The records below are to be duplicated exactly as they appear.
#### EXCERPTED DATA
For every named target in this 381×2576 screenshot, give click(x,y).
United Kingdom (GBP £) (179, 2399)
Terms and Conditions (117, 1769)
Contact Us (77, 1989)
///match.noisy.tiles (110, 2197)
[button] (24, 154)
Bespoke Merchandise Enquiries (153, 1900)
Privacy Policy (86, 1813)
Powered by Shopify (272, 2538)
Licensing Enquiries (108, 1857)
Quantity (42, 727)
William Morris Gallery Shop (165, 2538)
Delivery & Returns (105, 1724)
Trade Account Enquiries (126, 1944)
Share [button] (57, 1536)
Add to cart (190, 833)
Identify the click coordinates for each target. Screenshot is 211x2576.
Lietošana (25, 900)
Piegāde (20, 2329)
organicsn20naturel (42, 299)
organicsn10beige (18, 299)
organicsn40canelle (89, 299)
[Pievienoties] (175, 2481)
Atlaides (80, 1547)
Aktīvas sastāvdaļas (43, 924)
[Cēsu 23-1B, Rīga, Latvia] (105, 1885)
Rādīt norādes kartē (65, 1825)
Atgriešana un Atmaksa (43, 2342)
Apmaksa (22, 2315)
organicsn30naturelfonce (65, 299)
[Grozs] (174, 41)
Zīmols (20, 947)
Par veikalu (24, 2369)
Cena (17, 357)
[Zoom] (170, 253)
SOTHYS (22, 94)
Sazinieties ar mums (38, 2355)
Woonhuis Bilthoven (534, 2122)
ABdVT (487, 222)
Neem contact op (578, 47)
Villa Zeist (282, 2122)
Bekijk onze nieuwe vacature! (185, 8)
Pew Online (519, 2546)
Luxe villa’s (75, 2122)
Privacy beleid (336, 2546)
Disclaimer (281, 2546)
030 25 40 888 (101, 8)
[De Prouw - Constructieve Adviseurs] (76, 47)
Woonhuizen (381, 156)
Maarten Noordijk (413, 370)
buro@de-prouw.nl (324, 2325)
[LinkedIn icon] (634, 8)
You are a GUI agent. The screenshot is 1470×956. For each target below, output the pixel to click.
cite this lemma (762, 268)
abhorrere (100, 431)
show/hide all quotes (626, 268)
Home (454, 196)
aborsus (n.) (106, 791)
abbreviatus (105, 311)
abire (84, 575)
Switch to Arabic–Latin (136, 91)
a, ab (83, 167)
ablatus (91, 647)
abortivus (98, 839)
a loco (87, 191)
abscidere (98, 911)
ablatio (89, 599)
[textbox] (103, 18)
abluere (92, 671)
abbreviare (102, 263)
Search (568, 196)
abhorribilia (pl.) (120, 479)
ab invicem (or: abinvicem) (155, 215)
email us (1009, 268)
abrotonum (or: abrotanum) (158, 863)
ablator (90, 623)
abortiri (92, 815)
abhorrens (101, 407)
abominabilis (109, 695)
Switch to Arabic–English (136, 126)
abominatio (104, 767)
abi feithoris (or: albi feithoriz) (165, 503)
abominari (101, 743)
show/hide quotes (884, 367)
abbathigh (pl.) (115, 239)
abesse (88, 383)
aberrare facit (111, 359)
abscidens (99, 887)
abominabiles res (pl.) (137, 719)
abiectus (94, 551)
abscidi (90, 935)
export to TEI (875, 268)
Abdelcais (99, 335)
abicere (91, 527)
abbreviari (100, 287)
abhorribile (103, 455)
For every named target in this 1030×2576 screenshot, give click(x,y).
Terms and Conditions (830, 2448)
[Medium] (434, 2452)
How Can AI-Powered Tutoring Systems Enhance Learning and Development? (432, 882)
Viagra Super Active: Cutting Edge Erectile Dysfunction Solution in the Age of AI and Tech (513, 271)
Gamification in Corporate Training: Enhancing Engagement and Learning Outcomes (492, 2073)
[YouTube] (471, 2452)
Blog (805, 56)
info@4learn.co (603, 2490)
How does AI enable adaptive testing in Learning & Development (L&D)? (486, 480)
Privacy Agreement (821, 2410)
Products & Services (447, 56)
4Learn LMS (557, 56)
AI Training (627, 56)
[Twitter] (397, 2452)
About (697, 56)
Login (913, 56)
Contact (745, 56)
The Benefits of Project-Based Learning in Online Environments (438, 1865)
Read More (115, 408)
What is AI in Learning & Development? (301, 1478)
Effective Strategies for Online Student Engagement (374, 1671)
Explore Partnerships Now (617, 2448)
########
■ **RESULT**:
For every named target in this 381×2576 screenshot, give click(x,y).
United Kingdom (GBP £) (179, 2399)
Terms and Conditions (117, 1769)
Contact Us (77, 1989)
///match.noisy.tiles (110, 2197)
[button] (24, 154)
Bespoke Merchandise Enquiries (153, 1900)
Privacy Policy (86, 1813)
Powered by Shopify (272, 2538)
Licensing Enquiries (108, 1857)
Quantity (42, 727)
William Morris Gallery Shop (165, 2538)
Delivery & Returns (105, 1724)
Trade Account Enquiries (126, 1944)
Share [button] (57, 1536)
Add to cart (190, 833)
Identify the click coordinates for each target. Screenshot is 211x2576.
Lietošana (25, 900)
Piegāde (20, 2329)
organicsn20naturel (42, 299)
organicsn10beige (18, 299)
organicsn40canelle (89, 299)
[Pievienoties] (175, 2481)
Atlaides (80, 1547)
Aktīvas sastāvdaļas (43, 924)
[Cēsu 23-1B, Rīga, Latvia] (105, 1885)
Rādīt norādes kartē (65, 1825)
Atgriešana un Atmaksa (43, 2342)
Apmaksa (22, 2315)
organicsn30naturelfonce (65, 299)
[Grozs] (174, 41)
Zīmols (20, 947)
Par veikalu (24, 2369)
Cena (17, 357)
[Zoom] (170, 253)
SOTHYS (22, 94)
Sazinieties ar mums (38, 2355)
Woonhuis Bilthoven (534, 2122)
ABdVT (487, 222)
Neem contact op (578, 47)
Villa Zeist (282, 2122)
Bekijk onze nieuwe vacature! (185, 8)
Pew Online (519, 2546)
Luxe villa’s (75, 2122)
Privacy beleid (336, 2546)
Disclaimer (281, 2546)
030 25 40 888 (101, 8)
[De Prouw - Constructieve Adviseurs] (76, 47)
Woonhuizen (381, 156)
Maarten Noordijk (413, 370)
buro@de-prouw.nl (324, 2325)
[LinkedIn icon] (634, 8)
You are a GUI agent. The screenshot is 1470×956. For each target below, output the pixel to click.
cite this lemma (762, 268)
abhorrere (100, 431)
show/hide all quotes (626, 268)
Home (454, 196)
aborsus (n.) (106, 791)
abbreviatus (105, 311)
abire (84, 575)
Switch to Arabic–Latin (136, 91)
a, ab (83, 167)
ablatus (91, 647)
abortivus (98, 839)
a loco (87, 191)
abscidere (98, 911)
ablatio (89, 599)
[textbox] (103, 18)
abluere (92, 671)
abbreviare (102, 263)
Search (568, 196)
abhorribilia (pl.) (120, 479)
ab invicem (or: abinvicem) (155, 215)
email us (1009, 268)
abrotonum (or: abrotanum) (158, 863)
ablator (90, 623)
abortiri (92, 815)
abhorrens (101, 407)
abominabilis (109, 695)
Switch to Arabic–English (136, 126)
abominatio (104, 767)
abi feithoris (or: albi feithoriz) (165, 503)
abominari (101, 743)
show/hide quotes (884, 367)
abbathigh (pl.) (115, 239)
abesse (88, 383)
aberrare facit (111, 359)
abscidens (99, 887)
abominabiles res (pl.) (137, 719)
abiectus (94, 551)
abscidi (90, 935)
export to TEI (875, 268)
Abdelcais (99, 335)
abicere (91, 527)
abbreviari (100, 287)
abhorribile (103, 455)
For every named target in this 1030×2576 screenshot, give click(x,y).
Terms and Conditions (830, 2448)
[Medium] (434, 2452)
How Can AI-Powered Tutoring Systems Enhance Learning and Development? (432, 882)
Viagra Super Active: Cutting Edge Erectile Dysfunction Solution in the Age of AI and Tech (513, 271)
Gamification in Corporate Training: Enhancing Engagement and Learning Outcomes (492, 2073)
[YouTube] (471, 2452)
Blog (805, 56)
info@4learn.co (603, 2490)
How does AI enable adaptive testing in Learning & Development (L&D)? (486, 480)
Privacy Agreement (821, 2410)
Products & Services (447, 56)
4Learn LMS (557, 56)
AI Training (627, 56)
[Twitter] (397, 2452)
About (697, 56)
Login (913, 56)
Contact (745, 56)
The Benefits of Project-Based Learning in Online Environments (438, 1865)
Read More (115, 408)
What is AI in Learning & Development? (301, 1478)
Effective Strategies for Online Student Engagement (374, 1671)
Explore Partnerships Now (617, 2448)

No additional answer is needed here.